La prise de position de Jean-Pierre Elkabbach traduit en vérité la grande peur de la corporation des journalistes de métier. Celle de voir leur influence réduite à néant. Jusqu'à l'avènement d'internet et des blogs, les citoyens pour accéder à l'information n'avaient pas le choix. Ils devaient absolument passer par le filtre des intermédiaires : les journalistes. Avec internet et les blogs ce temps est révolu. Le citoyen peut se faire sa propre opinion, accéder directement à l'information. Pire, il peut même être son propre journaliste et faire partager son opinion au plus grand nombre.
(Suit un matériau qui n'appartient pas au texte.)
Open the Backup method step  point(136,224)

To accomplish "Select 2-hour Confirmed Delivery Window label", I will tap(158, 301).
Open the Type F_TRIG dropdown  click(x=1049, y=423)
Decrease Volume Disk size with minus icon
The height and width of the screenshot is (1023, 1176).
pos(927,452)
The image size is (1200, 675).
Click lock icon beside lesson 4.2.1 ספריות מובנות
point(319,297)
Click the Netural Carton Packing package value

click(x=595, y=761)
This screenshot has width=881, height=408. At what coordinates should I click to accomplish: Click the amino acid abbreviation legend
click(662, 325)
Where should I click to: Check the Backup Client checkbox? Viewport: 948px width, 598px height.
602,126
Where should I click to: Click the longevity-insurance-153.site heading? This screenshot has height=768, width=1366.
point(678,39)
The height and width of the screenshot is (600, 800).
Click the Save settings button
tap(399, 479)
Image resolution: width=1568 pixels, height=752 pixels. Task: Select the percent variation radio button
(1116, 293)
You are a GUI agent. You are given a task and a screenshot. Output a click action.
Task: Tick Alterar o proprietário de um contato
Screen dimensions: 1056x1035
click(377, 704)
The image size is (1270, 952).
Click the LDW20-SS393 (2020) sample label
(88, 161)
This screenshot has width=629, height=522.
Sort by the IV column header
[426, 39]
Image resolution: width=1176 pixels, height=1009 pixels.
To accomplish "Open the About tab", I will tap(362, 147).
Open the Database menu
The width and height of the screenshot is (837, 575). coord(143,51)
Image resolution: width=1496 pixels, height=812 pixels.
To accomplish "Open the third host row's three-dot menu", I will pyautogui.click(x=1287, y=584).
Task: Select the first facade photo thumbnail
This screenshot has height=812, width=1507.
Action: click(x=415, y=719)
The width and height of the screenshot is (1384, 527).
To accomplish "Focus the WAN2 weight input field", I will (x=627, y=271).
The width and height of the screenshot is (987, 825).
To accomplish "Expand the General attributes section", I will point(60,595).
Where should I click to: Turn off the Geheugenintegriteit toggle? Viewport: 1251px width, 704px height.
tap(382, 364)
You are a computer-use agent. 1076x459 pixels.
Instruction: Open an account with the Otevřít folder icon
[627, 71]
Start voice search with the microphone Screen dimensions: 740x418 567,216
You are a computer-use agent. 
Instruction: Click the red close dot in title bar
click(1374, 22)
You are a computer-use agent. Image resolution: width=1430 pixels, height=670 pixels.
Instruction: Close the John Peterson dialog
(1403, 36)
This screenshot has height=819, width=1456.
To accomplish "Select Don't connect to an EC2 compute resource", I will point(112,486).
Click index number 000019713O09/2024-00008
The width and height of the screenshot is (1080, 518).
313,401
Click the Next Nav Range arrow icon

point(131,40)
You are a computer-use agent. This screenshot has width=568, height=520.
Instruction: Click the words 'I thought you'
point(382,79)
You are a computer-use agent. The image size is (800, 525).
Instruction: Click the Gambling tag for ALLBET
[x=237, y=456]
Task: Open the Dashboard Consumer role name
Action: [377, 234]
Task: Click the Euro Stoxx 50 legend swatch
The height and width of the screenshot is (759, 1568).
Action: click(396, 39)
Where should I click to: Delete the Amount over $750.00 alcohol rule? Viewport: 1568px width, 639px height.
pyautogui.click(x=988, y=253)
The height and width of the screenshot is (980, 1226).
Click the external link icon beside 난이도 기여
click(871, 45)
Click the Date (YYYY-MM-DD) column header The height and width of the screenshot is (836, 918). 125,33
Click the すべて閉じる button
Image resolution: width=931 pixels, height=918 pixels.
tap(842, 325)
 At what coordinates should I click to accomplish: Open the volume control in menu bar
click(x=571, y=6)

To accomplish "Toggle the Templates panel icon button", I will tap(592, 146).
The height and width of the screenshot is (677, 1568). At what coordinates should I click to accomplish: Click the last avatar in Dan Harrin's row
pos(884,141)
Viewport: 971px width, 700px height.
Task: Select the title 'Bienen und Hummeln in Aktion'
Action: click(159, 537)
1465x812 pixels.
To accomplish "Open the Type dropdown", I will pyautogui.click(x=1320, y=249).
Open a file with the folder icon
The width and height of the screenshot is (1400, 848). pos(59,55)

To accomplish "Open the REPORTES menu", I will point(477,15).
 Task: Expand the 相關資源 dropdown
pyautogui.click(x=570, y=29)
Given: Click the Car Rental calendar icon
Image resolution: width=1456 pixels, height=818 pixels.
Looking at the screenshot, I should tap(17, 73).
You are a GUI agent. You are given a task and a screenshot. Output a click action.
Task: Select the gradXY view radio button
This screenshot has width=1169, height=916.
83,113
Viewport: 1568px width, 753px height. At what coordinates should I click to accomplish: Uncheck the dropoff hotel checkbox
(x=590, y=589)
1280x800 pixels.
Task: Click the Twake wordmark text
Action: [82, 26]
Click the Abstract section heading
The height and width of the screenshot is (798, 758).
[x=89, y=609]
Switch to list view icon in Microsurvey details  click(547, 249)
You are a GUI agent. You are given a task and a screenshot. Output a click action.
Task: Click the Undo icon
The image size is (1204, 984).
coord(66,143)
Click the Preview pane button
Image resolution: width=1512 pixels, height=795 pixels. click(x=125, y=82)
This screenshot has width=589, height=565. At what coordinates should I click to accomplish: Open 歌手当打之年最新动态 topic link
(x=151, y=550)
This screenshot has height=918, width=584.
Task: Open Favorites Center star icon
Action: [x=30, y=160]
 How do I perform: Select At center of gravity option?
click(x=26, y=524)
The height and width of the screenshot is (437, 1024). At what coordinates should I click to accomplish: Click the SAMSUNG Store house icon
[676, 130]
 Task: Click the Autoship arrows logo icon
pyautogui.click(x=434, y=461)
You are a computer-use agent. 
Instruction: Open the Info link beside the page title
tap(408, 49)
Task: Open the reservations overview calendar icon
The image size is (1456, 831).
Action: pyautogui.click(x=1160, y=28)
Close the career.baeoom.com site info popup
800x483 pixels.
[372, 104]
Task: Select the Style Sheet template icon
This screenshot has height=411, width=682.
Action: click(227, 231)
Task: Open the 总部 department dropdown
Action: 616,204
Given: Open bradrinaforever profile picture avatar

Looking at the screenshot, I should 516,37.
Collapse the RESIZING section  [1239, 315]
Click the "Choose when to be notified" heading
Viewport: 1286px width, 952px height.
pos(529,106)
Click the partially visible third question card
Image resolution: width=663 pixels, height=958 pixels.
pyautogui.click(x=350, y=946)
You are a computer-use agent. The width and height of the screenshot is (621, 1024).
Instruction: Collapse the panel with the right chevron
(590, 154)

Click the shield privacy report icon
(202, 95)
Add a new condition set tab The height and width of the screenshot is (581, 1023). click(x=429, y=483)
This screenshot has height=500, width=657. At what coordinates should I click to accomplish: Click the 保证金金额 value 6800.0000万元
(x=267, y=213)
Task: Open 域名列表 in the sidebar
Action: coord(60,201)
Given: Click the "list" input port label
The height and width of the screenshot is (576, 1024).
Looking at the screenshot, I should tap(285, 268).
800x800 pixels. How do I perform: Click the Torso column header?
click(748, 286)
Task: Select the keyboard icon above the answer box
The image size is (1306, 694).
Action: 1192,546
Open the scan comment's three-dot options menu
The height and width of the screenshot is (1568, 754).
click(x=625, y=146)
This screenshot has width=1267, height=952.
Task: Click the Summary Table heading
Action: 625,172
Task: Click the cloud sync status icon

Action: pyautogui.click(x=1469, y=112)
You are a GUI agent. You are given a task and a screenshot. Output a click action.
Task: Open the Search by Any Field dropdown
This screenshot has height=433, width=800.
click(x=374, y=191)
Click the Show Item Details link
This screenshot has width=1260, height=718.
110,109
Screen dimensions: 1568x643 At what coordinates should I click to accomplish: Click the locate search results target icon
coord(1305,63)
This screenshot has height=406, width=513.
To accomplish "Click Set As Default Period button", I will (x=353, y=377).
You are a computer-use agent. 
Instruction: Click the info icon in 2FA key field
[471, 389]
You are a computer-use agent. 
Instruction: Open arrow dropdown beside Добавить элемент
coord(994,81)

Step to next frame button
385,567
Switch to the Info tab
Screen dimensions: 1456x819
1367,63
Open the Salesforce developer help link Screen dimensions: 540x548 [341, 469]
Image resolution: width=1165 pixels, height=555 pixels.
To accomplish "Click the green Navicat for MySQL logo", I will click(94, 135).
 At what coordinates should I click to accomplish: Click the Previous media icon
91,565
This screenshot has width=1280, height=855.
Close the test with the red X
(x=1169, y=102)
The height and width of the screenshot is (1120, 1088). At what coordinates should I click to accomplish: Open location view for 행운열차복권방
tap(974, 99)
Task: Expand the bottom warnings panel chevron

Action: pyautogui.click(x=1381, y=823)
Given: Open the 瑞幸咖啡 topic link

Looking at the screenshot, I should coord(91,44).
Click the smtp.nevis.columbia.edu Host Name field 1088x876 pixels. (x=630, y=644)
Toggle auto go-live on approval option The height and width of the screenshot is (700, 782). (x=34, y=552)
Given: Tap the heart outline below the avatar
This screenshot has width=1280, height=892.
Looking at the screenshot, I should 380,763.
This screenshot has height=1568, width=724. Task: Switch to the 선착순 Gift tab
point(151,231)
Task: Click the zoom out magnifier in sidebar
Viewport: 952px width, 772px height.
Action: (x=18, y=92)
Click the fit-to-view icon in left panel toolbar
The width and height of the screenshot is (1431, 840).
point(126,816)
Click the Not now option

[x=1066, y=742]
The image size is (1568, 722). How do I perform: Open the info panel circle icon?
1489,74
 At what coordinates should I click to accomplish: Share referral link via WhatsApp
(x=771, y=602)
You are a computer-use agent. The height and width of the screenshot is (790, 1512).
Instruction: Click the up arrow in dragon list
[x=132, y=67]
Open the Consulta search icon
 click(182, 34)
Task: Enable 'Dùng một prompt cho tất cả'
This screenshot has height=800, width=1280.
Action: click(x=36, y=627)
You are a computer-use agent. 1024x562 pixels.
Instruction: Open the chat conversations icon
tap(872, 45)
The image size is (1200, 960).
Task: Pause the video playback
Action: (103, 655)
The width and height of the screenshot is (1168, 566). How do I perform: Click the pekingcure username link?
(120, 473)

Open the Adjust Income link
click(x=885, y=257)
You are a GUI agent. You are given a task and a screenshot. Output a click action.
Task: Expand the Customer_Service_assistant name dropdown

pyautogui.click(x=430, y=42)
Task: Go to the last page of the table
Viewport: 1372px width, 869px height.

Quelle corporation verrait d'un bon oeil une telle révolution, une telle perte d'influence ? La réaction des journalistes de métier n'est donc pas anormal. Mais plutôt que de se remettre en question, un grand nombre d'entre eux préfèrent tirer à boulet rouge sur le web et les bloggeurs.

Dans cette offensive la corporation trouve souvent l'appui des politiques qui, à l'inverse des journalistes avec lesquels ils entretiennent des relations plus qu'étroites, n'exercent aucun contrôle sur les bloggeurs qui manifestent à l'égard du pouvoir politique une réelle indépendance. Sur le web la collusion n'est pas de mise. L'exemple le plus frappant fut celui du référendum sur la Constitution européenne. Alors que l'écrasante majorité des journalistes firent docilement campagne pour le oui, les bloggeurs firent preuve d'une grande diversité d'opinion. Les partisans du oui comme du non purent s'y affronter librement et y trouver des arguments contradictoires. Le résultat, 55 % pour le non, traduisit une défiance sensible à l'égard d'un pouvoir journalistique incapable de prendre ses distances avec le pouvoir politique et d'offir le minimum de pluralité d'opinion que l'on est en droit d'attendre dans une société démocratique.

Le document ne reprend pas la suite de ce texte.